A fifth of Britons will use COVID as an excuse to avoid people over Christmas

Eir NolsoeData Journalist
December 22, 2020, 12:27 PM UTC

Many people who will see fewer family members and friends over the festive season are similarly not bothered - some even believe it will be an improvement

New YouGov research shows that 22% of Brits plan to use coronavirus as an excuse to avoid certain people over the festive season.

Younger people are particularly prone to use the pandemic as a cop-out, with almost twice as many 18- to 24-year-olds (39%) saying they will do so. Those aged 55 and over are the least likely at 15%.

Britons are more likely to limit contact with friends than family

People are more likely to see fewer friends than family members over the festive period. Government rules assert that at most three households are allowed to mix in tiers one to three in England.
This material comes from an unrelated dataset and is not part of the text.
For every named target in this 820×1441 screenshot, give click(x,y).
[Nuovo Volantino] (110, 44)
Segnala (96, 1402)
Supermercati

Scotland similarly allows three households to meet, while Wales allows two. 

The data, which is from before the government's tier 4 announcement, shows that seven in ten people (70%) say they will see fewer friends than normal this year, while three in five people (57%) will limit their contact with family members.

A third (35%) will see the same number of relatives as in previous years, while a fifth (21%) plan to be with as many friends as they normally would.

Many of those seeing fewer friends and family members don’t mind

About half of Britons who will see fewer relatives (52%) say it will make their Christmas worse. But two in five are not bothered. This includes a third (34%) who say it will have no impact, while one in twenty (5%) predict it will be an improvement.

Similarly, about half of people seeing fewer friends over Christmas (52%) are unhappy about it, while two fifths say it either won’t make a difference (38%) or could make it more enjoyable (3%).